How does factor analysis work? (x2)

A

Uses mathematical techniques to group the items into clusters/factors/components based on how well they correlate with each other
Picks out the distinct clusters of items in our data based on their inter-correlations -tells us to what extent the constructs tie together

47
Q

What is construct validity? (x3)

A

Umbrella term covering water we are measuring the right thing…
Argued to cover all validity methods
How well the scores on your test reflect the construct (i.e. the trait or characteristic) that your test is supposed to be measuring.

48
Q

Define criterion (x1)
Plus eg x1
And four contingencies for deciding on a criterion measure

A

The standard against which the test is evaluated (e.g. actual driving speed was one of the criteria used to validate the speed questionnaire).
Needs to be reliable, valid, relevant, and not subject to criterion contamination

49
Q

Give 6 egs of criterion validity checks

A

Surgery competence simulator test: correlation between test score and patient outcome rating
University admissions test, with GPA at end first year;
Depression inventory with clinician rating of severity;
Salesperson personality scale with amount of worthless crap sold to gullible people;
Clerical aptitude with supervisor’s job performance rating;
Creative thinking test with panel rating of product

50
Q

Are face and content validity necessary for actual validity? (x3)

A

No
Measure with terrible face validity could still be great predictor, e.g. risk-taking and driving behaviours
Could have psychometric validity sans content - e.g.
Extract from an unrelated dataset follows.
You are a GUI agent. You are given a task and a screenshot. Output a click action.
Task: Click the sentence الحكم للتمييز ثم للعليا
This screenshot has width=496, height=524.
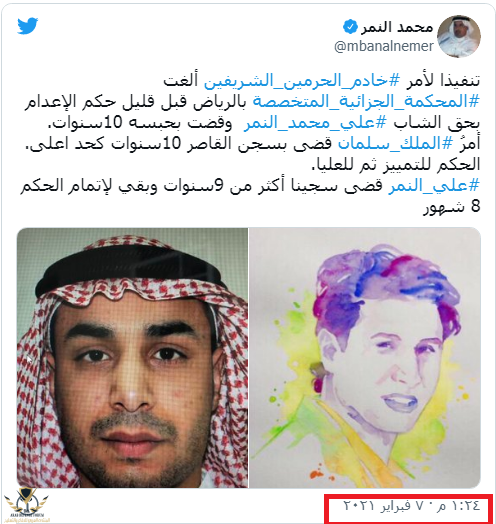(395, 165)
GPA as predictor of course performance, rather than exam

51
Q

What size correlation is generally necessary to say that an item belongs in a particular cluster (in factor analysis)?

A

Greater than .4, with larger being better

52
Q

How do we use experimental effects to check validity? (x2 plus egs x2)

A

Are they as expected?
ie it’s been shown in a bunch of studies what the effect is supposed to be
Eg new test of state anxiety:
• Give them all the test, split into two groups (treatment/placebo)
• If valid, intervention group should differ from placebo
Eg hazard perception: subject 25 people to a validated training course and see if scores improve on the test compared with control group/ pre-training scores

53
Q

How might we use developmental changes to assess validity? (x1 Plus e.g. x1)

A

Diffs in test scores as you might predict if your measure was valid?
Eg everyone would agree that language skills improve with age

54
Q

What are the components of the WISC-IV Wechsler Intelligence Scale for Children

A
10 core subtests arranged into 4 groups:
•	Verbal comprehension index
•	Perceptual reasoning index
•	Working memory index
•	Processing speed index
Plus 5 supplementary tests for additional/replacement tests
55
Q

Describe the properties of the WISC-IV (x6)

A

Large, representative normative sample across 11 age groups (6 - 16 yrs)
Mean = 100m, SD = 15
Excellent internal consistency, test-retest and inter-rater reliability
Need diff of 7.58 IQ points (2 x SEdiff =3.79) for confidence that not due to chance
Good content validity
And empirical: predicts academic achievement, diffs between normal/special groups, confirmatory factor analysis

56
Q

Factors that may affect a predictive validity coefficient do include… (x3)

A

Internal consistency of the criterion
Certain types of people dropping out of the sample between the original test and when the criterion is measured
Certain types of people agreeing to be in the sample.